In the passage below, who is named as the Senior Synagogue Warden of the East London Central Synagogue?

> _Passage to read_
----
Today we have a video clip of ‘British-keit’ from our friends at YidLife Crisis, who I might add have been very helpful in parsing out and in assisting us with some of the more difficult nuances of our Yiddish-common-parlance, along with the pronunciation of some of our more difficult Yiddish phrases — and here, in a rather nu-anced twist, notice the ‘tahg’ . . . ‘Think Yiddish Drink British.’
Since as many of you know, we have our own small yet vibrant Lerhaus Newshul constituency in England, so aI thought it would be a nice idea to include their visit to The East London Central Synagogue especially in their schmoozing with the shul’s Senior Synagogue Warden, Leon Silver, and a mensch extraordinaire. The East London Synagogue, although situated in the UK and far from our ancestral homeland, understands the importance of living-in-the-world-as-it-is and yet is ‘mindful of the world — the way it is.’ For the record, this is a truth well worth considering.
-Seth
How Israel Became a World Leader in Vaccinating Against Covid-19. (New York Times, Jan. 1, 2021)
Badly hit by the coronavirus, Israel has distributed the first of two vaccine doses to more than 10 percent of its population. Prime Minister Netanyahu is leading the charge, *bolstering his own battered image along the way.*
Dear everyone,
This has now become the very issue which has had the most direct effect on everyone’s health and health care, on the availability and the quality of food supply, on a stumbling economy, or put in another way, ‘a direct effect’ on a society and on an economy most anxious to normalize and return to work. There is much to learn from the Israeli example, albeit exacted from a much smaller model — and yet a model not superimposed over a false construct of state-by-state response and responsibility (or here, perhaps articulated as a a model predicated on ‘sense and sensibility’ — or in a more Jewish lexicon, ‘seichel and chochmah’).
And yet there is another ingredient here worthy of our consideration, that being a government in cooperation with the Religious establishment. One that recognizes the truth of science and the importance of acting in the best interests of the public, for the greater good. That the Prime Minister is not only cooperative but supportive should neither be ignored nor misunderstood as political expediency. No. This, as political as it sounds, should be understood as the triumph of science, of public policy, of social responsibility, and shared communal ethics over and above ignorance and for what many of us have witnessed in our own country — thinly disguised personal and political arrogance.
----
> _Listed entries_
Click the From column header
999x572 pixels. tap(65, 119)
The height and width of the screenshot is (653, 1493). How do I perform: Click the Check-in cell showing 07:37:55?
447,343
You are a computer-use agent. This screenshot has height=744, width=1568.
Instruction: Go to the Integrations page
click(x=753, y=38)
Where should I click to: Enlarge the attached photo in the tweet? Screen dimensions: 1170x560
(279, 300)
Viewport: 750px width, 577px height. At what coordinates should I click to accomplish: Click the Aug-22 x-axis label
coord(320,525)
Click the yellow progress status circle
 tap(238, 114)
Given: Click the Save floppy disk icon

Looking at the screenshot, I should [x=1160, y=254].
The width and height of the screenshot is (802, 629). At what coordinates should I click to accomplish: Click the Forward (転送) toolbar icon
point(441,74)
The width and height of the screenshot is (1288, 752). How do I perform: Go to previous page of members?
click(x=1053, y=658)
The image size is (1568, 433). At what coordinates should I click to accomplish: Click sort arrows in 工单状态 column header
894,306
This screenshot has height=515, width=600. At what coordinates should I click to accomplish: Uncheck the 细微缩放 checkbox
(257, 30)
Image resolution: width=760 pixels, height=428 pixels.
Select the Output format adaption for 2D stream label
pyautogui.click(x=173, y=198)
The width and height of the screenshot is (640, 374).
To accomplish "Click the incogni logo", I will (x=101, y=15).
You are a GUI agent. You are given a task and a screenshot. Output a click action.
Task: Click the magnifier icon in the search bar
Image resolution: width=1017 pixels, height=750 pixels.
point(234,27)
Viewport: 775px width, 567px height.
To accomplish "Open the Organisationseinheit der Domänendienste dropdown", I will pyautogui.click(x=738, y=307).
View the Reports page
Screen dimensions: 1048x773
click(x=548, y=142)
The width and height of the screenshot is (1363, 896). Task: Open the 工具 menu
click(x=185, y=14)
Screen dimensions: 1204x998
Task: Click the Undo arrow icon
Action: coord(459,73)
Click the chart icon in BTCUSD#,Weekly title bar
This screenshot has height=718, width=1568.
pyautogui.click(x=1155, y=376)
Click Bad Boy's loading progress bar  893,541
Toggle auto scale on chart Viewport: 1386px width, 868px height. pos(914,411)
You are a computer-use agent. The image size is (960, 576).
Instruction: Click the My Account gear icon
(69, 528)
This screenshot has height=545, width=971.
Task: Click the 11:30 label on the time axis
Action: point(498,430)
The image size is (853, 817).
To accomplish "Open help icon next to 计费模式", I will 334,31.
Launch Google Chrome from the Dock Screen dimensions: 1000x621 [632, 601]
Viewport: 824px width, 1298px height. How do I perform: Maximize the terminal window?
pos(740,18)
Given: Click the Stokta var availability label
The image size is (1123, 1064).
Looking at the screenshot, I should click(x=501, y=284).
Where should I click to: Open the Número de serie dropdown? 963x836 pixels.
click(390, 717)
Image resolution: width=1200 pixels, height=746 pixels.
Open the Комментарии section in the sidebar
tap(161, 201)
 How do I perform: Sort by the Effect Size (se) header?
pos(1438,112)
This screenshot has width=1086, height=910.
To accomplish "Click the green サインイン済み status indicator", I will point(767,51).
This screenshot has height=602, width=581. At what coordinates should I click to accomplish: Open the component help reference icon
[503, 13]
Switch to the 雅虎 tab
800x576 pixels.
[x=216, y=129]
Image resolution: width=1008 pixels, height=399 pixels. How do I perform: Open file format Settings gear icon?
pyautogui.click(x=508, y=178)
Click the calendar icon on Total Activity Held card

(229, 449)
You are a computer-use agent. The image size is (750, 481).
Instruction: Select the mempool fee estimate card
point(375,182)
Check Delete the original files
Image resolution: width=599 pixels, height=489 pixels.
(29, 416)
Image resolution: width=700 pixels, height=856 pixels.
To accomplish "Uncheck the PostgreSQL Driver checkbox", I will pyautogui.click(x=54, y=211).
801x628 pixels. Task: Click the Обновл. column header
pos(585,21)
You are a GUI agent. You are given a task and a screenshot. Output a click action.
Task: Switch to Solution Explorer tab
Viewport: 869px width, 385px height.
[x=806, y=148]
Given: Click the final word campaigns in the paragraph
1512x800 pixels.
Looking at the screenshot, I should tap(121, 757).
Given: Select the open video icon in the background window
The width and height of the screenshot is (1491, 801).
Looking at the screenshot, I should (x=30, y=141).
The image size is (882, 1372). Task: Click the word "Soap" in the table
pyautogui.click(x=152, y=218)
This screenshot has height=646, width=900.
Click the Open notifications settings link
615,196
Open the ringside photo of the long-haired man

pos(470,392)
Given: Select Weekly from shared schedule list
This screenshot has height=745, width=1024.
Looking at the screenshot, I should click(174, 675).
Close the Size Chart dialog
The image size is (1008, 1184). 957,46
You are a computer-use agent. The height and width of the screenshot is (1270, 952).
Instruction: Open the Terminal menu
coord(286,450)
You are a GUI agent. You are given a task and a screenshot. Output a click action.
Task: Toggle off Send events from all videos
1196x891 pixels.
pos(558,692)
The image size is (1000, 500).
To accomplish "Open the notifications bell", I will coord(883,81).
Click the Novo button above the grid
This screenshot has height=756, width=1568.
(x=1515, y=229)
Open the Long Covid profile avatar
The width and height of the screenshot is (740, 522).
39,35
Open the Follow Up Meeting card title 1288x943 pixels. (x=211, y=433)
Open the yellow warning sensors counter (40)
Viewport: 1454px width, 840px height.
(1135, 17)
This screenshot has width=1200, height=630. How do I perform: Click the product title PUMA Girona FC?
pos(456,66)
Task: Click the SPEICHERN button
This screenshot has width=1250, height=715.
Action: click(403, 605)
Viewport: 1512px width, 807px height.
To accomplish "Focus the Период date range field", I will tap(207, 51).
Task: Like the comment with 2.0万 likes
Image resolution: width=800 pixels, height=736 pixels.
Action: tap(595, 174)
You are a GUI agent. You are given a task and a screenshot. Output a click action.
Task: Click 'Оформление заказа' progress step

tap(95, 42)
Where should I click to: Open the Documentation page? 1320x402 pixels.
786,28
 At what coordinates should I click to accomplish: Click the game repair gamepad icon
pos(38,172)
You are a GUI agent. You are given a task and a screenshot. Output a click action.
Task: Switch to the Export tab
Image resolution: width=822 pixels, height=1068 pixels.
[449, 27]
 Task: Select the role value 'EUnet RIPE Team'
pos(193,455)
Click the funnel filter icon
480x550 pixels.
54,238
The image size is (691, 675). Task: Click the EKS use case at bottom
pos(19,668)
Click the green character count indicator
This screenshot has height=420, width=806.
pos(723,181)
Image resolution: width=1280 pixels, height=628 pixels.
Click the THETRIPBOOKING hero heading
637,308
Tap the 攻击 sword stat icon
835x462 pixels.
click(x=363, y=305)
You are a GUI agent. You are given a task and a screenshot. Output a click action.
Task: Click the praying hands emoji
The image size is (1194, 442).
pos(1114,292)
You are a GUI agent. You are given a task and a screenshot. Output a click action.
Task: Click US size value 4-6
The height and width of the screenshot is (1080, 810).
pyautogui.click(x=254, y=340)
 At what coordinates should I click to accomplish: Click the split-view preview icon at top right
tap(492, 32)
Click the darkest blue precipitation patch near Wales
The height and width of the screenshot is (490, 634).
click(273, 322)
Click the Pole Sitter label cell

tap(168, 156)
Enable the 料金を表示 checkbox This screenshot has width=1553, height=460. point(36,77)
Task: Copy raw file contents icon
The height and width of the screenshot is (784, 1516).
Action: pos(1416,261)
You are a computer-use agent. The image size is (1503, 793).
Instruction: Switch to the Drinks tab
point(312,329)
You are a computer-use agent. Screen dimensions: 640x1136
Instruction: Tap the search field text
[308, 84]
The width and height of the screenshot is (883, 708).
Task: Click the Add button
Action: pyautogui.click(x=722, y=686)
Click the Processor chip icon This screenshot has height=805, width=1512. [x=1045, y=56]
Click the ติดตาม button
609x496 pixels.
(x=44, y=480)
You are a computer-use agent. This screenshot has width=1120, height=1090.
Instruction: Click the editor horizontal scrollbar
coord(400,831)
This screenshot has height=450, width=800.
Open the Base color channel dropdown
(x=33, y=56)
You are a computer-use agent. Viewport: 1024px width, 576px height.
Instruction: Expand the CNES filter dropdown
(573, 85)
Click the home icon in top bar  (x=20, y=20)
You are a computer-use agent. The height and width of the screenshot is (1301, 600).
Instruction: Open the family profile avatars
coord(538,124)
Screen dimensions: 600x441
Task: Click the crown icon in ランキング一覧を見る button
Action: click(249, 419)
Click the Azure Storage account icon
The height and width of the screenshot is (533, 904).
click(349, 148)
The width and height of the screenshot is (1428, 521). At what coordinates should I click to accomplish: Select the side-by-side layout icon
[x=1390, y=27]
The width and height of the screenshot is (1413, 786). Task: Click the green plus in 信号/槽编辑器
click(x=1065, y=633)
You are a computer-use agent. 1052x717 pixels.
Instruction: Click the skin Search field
----
> _Reply_
Leon Silver